Two-year-olds use their senses and motor skills to explore the world and are highly curious about unfamiliar objects, events and phenomena. New discoveries are also facilitated by a two-year-old’s blossoming language skills that prompt many “why,” “what” and “how” questions. Physically, two-year-olds explore all the ways to travel from here to there, including rolling, crawling, creeping, walking, running, jumping and climbing
Three-year-olds learn primarily through exploring using all their senses. They are also able to listen to and understand conversations, stories, songs and poems. Children of this age develop their logical reasoning skills as they play.

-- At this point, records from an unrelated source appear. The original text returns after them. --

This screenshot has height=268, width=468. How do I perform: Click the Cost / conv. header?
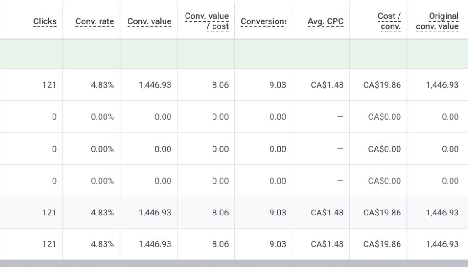[389, 21]
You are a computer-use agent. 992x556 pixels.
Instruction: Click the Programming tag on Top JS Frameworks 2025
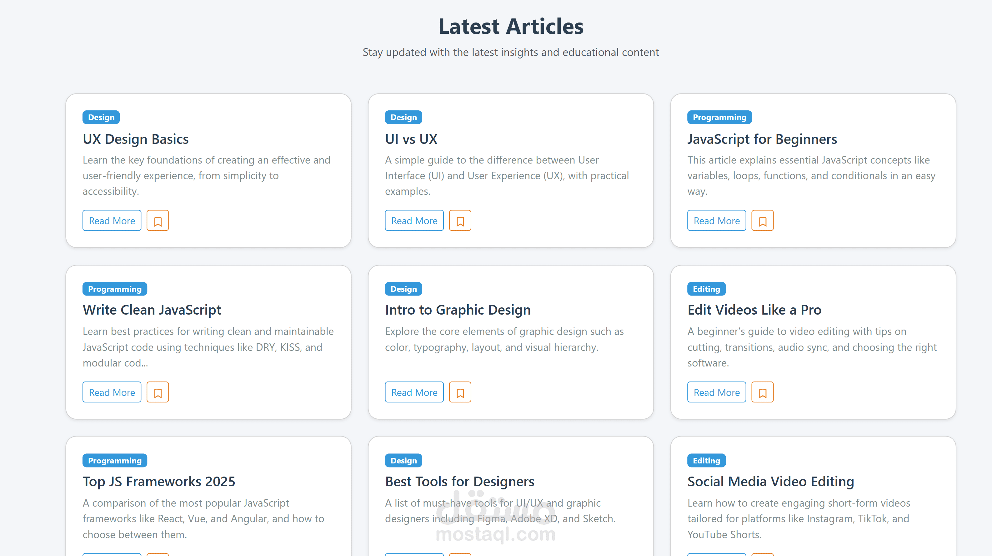[x=114, y=460]
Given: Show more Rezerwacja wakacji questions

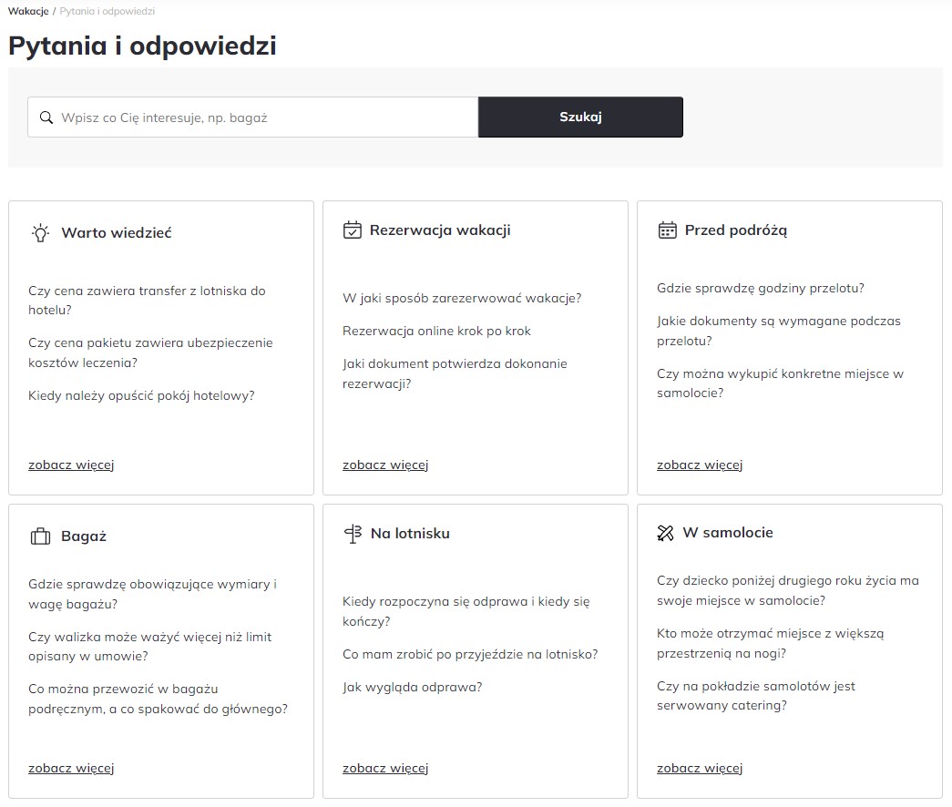Looking at the screenshot, I should (385, 465).
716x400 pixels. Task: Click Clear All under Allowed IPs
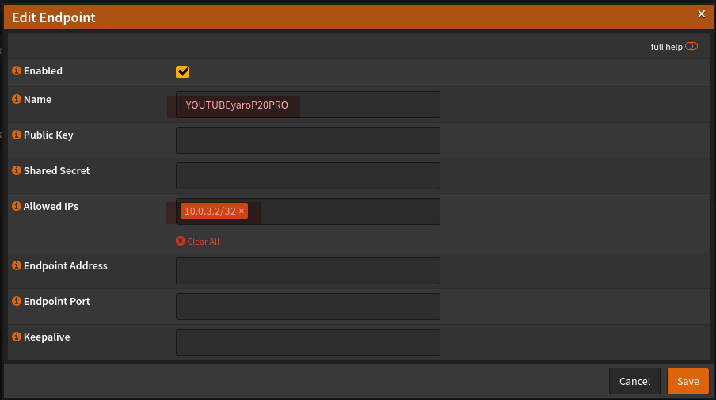pyautogui.click(x=198, y=242)
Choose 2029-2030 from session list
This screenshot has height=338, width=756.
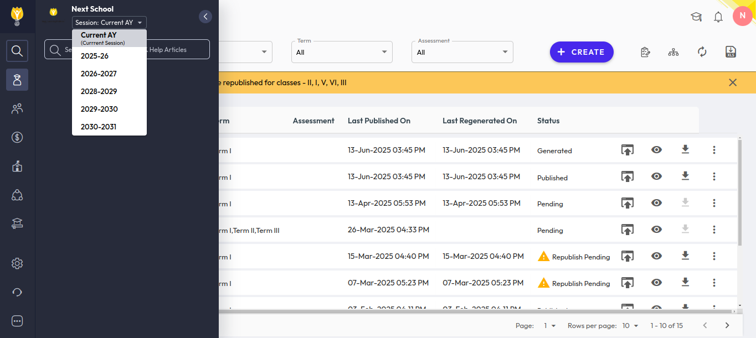[x=99, y=109]
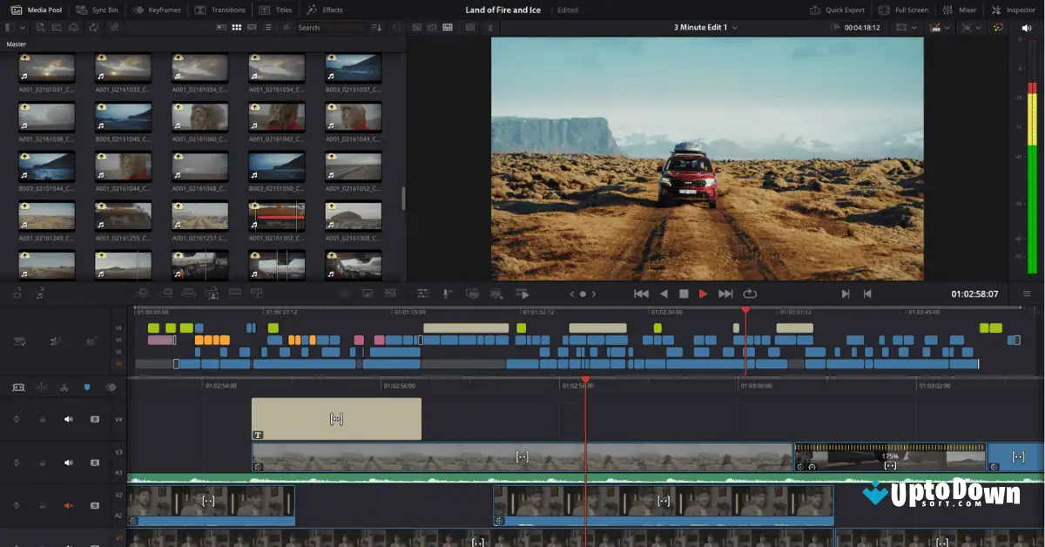Select the Blade edit mode tool
The width and height of the screenshot is (1045, 547).
64,388
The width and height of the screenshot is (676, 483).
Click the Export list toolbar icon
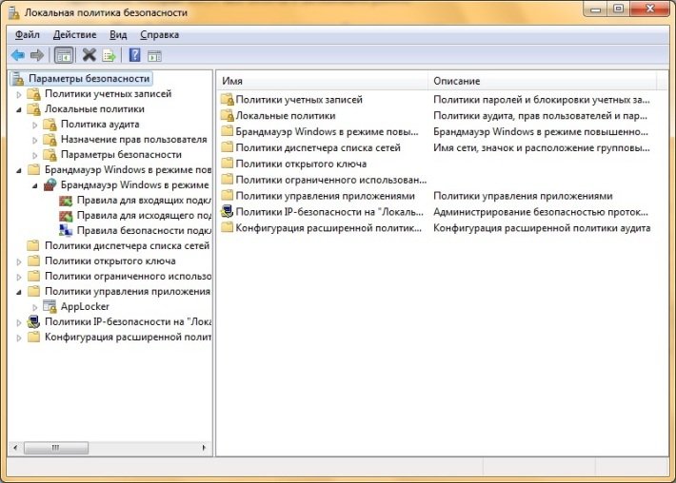(x=109, y=55)
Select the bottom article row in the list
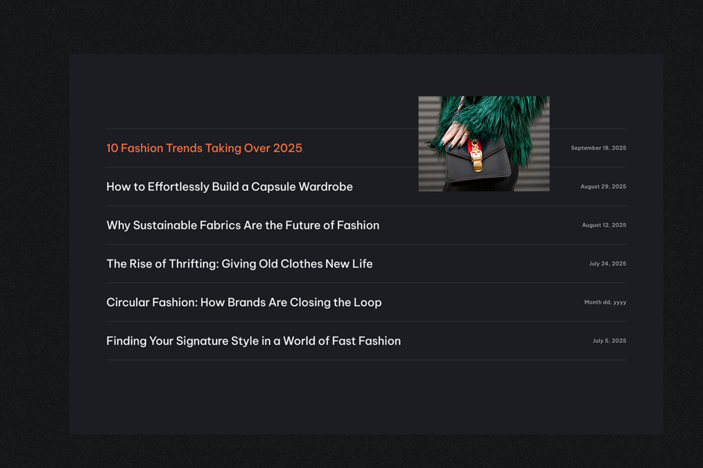This screenshot has height=468, width=703. [366, 340]
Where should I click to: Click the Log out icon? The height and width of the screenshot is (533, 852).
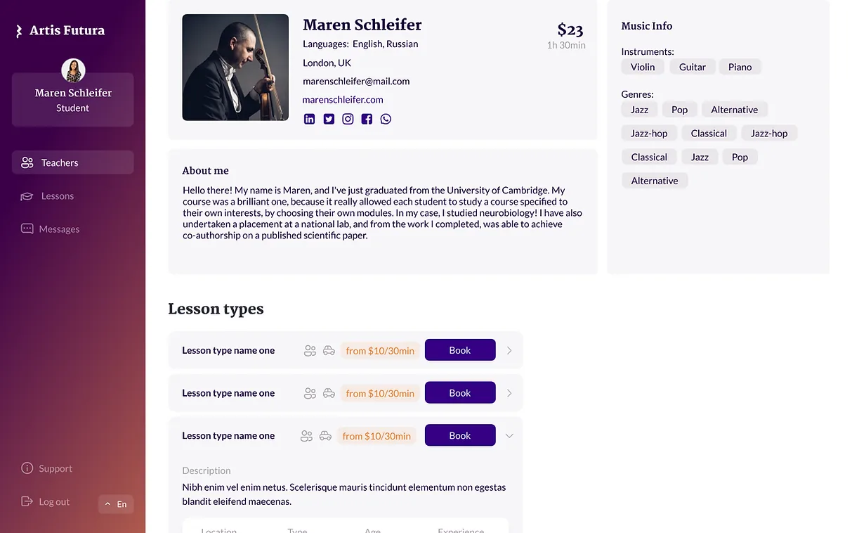(27, 501)
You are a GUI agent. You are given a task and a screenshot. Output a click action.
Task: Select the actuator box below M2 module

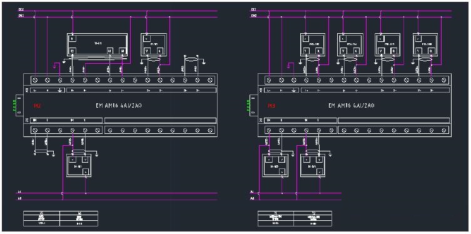point(79,166)
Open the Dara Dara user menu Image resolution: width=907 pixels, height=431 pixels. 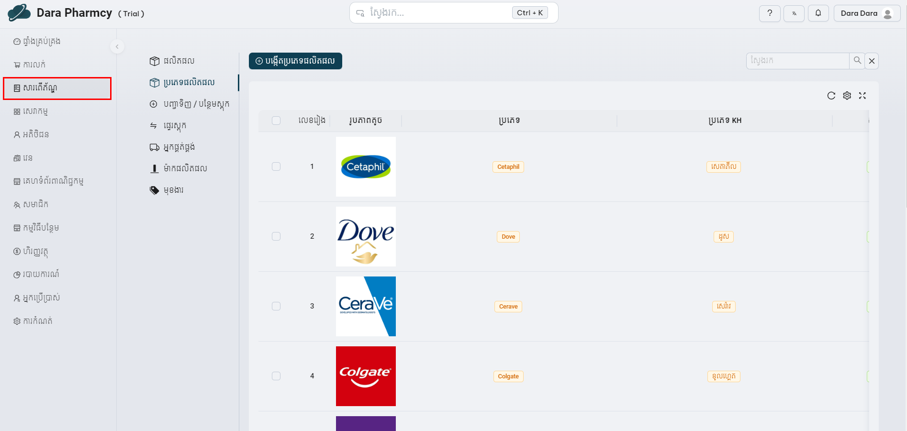[x=866, y=13]
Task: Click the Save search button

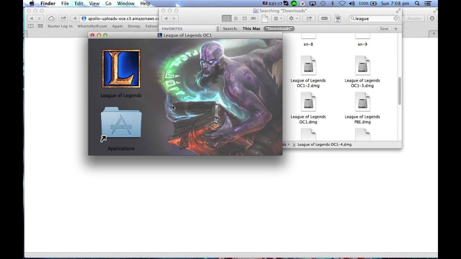Action: [384, 28]
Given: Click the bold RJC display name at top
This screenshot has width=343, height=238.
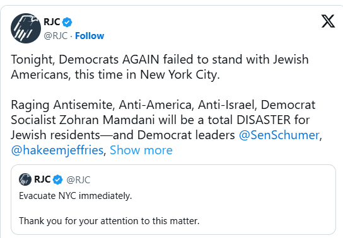Looking at the screenshot, I should tap(52, 22).
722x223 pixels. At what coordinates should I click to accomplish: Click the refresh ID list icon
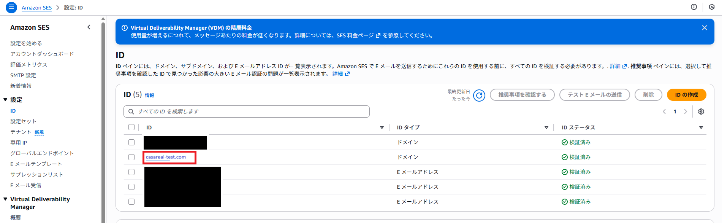click(479, 95)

When it comes to learning, four-year-olds are developing greater self-control and ingenuity. Their pretend play is more complex and imaginative and can be sustained for longer periods. They begin communicating in complex and compound sentences, have very few pronunciation errors, and expand their vocabularies daily. They use logical reasoning to solve everyday problems and can effectively use language to compare and describe objects and shapes
Five-year-olds are creative and enthusiastic problem solvers. They offer progressively more imaginative ideas like how to do a task, make something or solve longer-term or more abstract challenges. Five-year-olds begin to extend their oral language skills to reading and writing. They also can discuss stories and are able to tell their own tales. The mathematical thinking of children of this age becomes more abstract. Physically, five-year-olds are abounded with energy and seek active games and environments.